Carpal Tunnel Syndrome
In Stover v. Charleston Area Medical Center, No. 16-1195 (W. Va. September 15, 2017), Ms. Stover alleged she developed bilateral carpal tunnel syndrome in the course of and resulting from her employment as a data entry clerk and linen department worker. An EMG performed on January 28, 2014, showed severe bilateral CTS. Her doctor noted that Ms. Stover used to be a data entry professional but lost her job two years prior because she could not perform her duties due to numbness and tingling in both hands. Her chronic problems included diabetes, fibromyalgia, hypertension, and obesity. She was assessed with carpal tunnel syndrome and cubital tunnel syndrome. Her doctor advised Ms. Stover that part of her symptoms could be due to diabetic neuropathy. Ms. Stover underwent right carpal tunnel release surgery on April 29, 2014. Her workers' compensation claim was rejected. An IME doctor opined the diagnosis of bilateral carpal tunnel syndrome is solely the result of Ms. Stover’s personal risk factors and is unrelated to her former occupation. Dr. Bailey stated that she has suffered many other consequences of her long standing morbid obesity including type II diabetes, diabetic peripheral neuropathies of her hands and feet, hypertension, high cholesterol, gastroesophageal reflux disease, and early onset arthritis. In its 5-0 Memorandum Decision, the Court concluded Claimant's job duties do not involve awkward wrist positioning, vibratory tools, significant grip force and high force of repetitive movements that have been shown to contribute to carpal tunnel syndrome. In addition, she has pre-existing medical conditions known to cause carpal tunnel syndrome.
Going to and Coming from Work Rule
In Ferrell v. Charleston Area Med. Ctr., No. 16-0581, (W. Va. June 8, 2017), the Supreme Court affirmed a prior decision to reject plaintiff's claim for workers' compensation benefits after plaintiff was struck by a delivery truck in a public street as she walked to work. The Court here relied on the rule from Williby v. W. Virginia Office Ins. Com'r, 686 S.E.2d 9 (W.Va. 2009), which states that an injury incurred while traveling to work, and not on the premises of the employer, does not give rise to a compensable injury unless the place of injury was brought into the scope of employment by an express or implied requirement in the contract of employment. Applying this rule to the facts in this case, the Court relied on surveillance footage of the accident, a traffic report, and testimony from two witnesses to the accident that clearly established the claimant was in the middle of the road when she was struck, and not on the employer's property, nor was she performing any express or implied duties for the employer when the accident occurred. Therefore, the claimant was not entitled to compensation from her employer for the injury sustained.
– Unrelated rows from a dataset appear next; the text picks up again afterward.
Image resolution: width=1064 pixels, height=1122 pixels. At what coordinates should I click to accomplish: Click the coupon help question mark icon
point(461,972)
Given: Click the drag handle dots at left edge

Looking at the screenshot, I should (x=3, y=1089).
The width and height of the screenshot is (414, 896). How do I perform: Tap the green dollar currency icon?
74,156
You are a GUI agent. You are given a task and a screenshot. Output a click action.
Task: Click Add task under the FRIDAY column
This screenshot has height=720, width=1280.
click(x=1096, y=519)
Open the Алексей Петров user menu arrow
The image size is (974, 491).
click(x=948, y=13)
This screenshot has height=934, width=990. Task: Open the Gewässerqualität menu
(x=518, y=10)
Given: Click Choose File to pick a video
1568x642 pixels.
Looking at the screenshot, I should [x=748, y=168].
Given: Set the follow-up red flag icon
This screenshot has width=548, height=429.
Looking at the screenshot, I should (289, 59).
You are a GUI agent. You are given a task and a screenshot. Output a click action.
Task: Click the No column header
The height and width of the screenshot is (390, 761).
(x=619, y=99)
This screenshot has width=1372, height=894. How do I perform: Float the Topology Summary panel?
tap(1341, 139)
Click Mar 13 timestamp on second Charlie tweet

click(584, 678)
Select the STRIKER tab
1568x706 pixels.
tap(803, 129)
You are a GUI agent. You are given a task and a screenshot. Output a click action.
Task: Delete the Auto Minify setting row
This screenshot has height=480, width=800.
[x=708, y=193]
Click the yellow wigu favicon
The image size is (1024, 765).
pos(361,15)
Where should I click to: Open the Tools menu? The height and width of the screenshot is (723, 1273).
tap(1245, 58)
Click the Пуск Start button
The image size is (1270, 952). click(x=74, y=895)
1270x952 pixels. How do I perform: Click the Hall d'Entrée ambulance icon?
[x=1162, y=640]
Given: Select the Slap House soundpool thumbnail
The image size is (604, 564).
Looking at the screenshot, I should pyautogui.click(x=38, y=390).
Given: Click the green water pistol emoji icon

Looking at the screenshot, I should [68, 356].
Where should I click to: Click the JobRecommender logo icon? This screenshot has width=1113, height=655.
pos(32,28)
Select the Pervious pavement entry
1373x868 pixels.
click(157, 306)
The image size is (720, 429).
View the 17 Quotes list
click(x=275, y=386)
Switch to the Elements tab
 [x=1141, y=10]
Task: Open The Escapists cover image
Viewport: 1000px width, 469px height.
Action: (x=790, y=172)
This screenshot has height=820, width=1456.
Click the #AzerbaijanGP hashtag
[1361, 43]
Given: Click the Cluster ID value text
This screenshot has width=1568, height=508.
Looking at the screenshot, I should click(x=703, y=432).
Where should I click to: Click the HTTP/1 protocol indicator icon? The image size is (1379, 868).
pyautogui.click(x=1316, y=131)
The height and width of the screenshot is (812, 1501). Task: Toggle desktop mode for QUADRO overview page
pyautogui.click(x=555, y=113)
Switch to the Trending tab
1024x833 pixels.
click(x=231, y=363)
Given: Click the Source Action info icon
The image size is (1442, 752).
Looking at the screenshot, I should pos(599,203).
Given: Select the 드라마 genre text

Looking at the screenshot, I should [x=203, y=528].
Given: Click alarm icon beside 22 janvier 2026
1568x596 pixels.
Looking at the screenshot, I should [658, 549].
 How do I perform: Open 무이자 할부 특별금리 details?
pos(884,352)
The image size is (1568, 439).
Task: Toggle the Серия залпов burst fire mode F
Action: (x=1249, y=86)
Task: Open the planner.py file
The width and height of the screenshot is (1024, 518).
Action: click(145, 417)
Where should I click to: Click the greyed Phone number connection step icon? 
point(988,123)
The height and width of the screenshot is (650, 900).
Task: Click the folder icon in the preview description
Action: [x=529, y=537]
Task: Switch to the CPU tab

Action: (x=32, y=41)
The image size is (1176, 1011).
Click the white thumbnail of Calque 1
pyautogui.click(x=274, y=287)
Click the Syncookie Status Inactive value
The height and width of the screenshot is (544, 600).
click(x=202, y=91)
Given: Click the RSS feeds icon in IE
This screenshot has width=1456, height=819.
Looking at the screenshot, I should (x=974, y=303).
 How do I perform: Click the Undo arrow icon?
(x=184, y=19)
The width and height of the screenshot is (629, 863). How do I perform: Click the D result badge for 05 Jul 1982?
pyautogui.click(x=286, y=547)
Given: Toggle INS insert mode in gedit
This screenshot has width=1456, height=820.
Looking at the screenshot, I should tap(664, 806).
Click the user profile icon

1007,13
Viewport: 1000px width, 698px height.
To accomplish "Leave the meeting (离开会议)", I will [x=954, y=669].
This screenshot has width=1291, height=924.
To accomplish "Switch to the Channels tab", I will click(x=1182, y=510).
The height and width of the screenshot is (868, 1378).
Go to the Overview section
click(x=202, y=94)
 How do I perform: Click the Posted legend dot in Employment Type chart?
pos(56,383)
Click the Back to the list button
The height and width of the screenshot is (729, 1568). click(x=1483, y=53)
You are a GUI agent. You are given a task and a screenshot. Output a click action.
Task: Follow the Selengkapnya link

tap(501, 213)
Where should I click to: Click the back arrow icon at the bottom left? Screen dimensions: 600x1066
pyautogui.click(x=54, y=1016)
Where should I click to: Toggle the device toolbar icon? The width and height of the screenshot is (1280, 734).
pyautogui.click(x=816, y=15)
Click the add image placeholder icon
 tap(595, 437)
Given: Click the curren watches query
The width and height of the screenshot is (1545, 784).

Preexisting Degenerative Conditions
In Powley v. W. Virginia University, No. 16-0753, (W. Va. June 8, 2017), the Court affirmed prior decisions denying a psychiatric consultation and prior decisions denying a request to add depressive disorder, spinal stenosis, and lumbosacral strain as compensable conditions in the claim. The Court noted the claimant's long history of lumbar spine problems prior to the compensable sprain/strain injury and the fact that he had a lumbar MRI the day before the injury due to complaints of back pain. The pre- and post-injury MRI findings did not change, so the Court adopted the medical opinions of two doctors who opined the claimant's continued complaints were related to the preexisting lumbar spine condition, and that there was no evidence supporting the assertion that a psychiatric component should be added because the claimant's depression was in no way related to the injury at issue in this claim.
In Davis v. Pinnacle Mining Co., LLC, No. 16-0736, (W. Va. June 8, 2017), the Court affirmed a prior decision denying plaintiff's request for authorization of three transforaminal epidural steroid injection claims because the requested injections were aimed at treating pre-existing degenerative conditions rather than the injury which resulted from the accident at issue. The Court adopted the findings of an independent medical evaluation and held that the requested injections do not constitute medically necessary and reasonably required treatment in relation to the compensable lumbar sprain/strain. Furthermore, the Court noted that the medical evidence of record demonstrates that the majority of the claimant's lumbar spine pathology is degenerative in nature and predates the injury at issue, and the Court agreed with the independent medical evaluation in determining the claimant had reached maximum medical improvement with respect to the injury, and any further treatment, including pain management, would be aimed at treating underlying pre-existing degenerative disease.
In Conley v. Parkways Economic Development & Tourism Authority, No. 16-0896, (W. Va. August 2, 2017), the Court decided cervical radiculopathy should not be added as a compensable condition of the claim. The Court agreed with the findings of the Office of Judges as affirmed by the Board of Review that the only cervical MRI of record has been interpreted to show the claimant's cervical issues were degenerative in nature as opposed to being caused by an acute injury. Further, the claimant had extensive treatment related to his cervical spine prior to the compensable injury.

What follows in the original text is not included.